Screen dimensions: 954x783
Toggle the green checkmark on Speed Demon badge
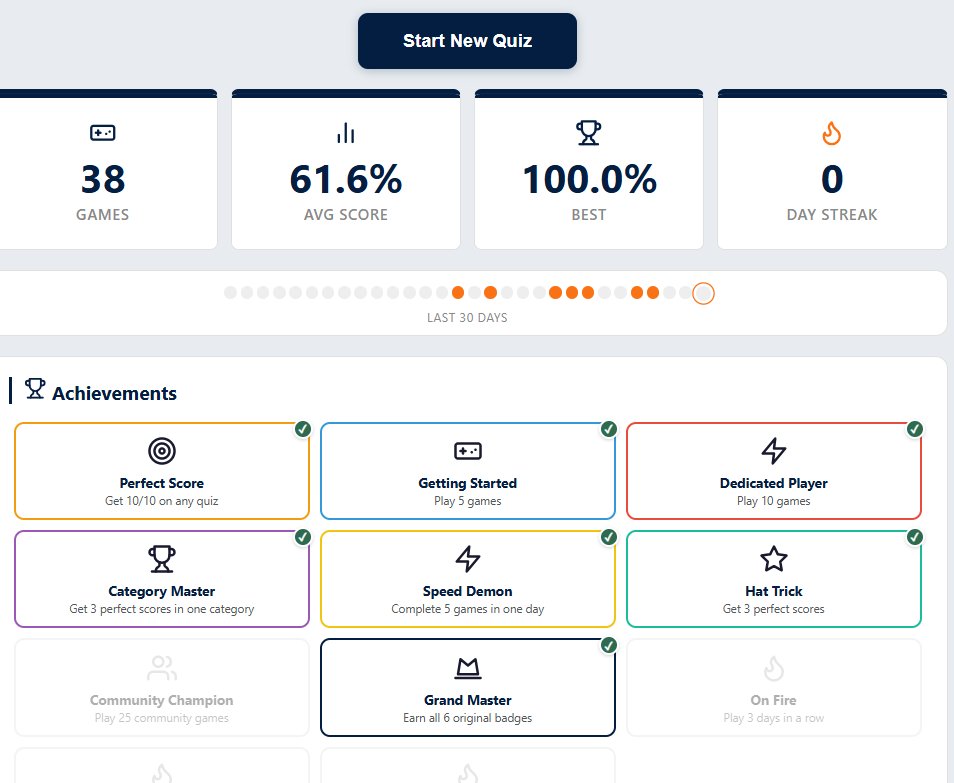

--- --- ---

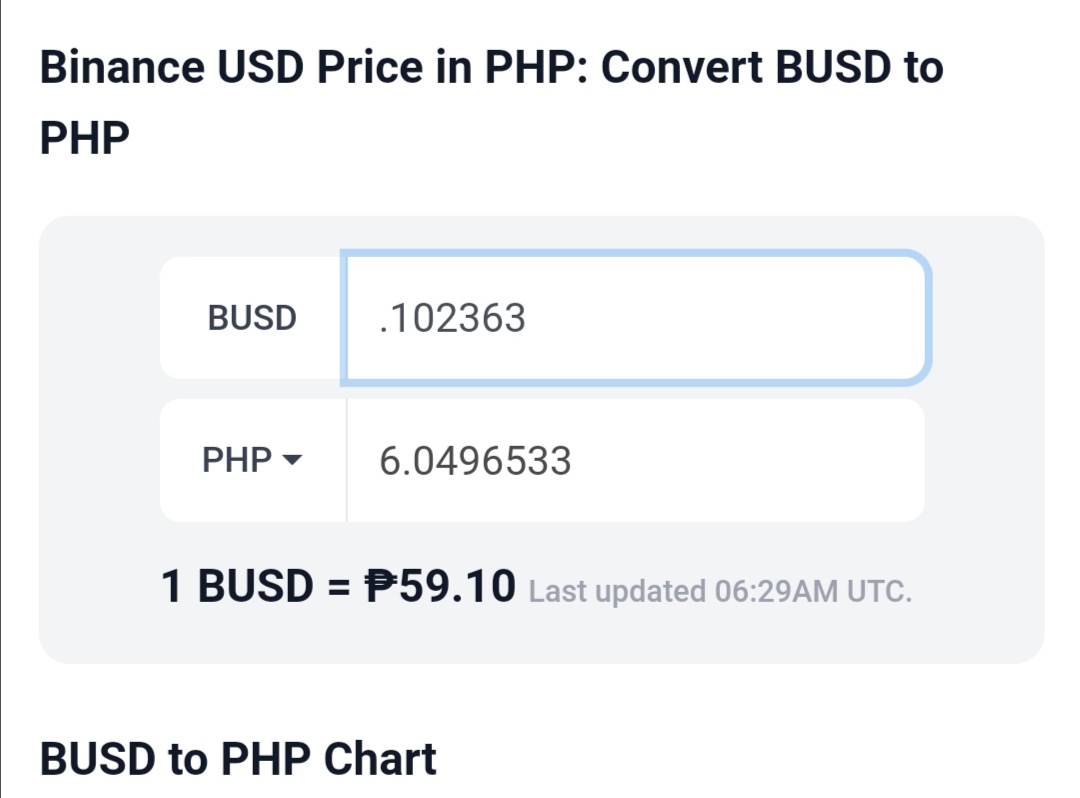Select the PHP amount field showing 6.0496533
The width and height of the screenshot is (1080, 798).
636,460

--- --- ---

WORK REQUIRED.
All lines in the listing above between the line with "Screen dimensions: 954x783" and the line with "Toggle the green", inclusive, should be set down exactly, and no line outside that range.

WRITTEN ANSWER.
Screen dimensions: 954x783
Toggle the green checkmark on Speed Demon badge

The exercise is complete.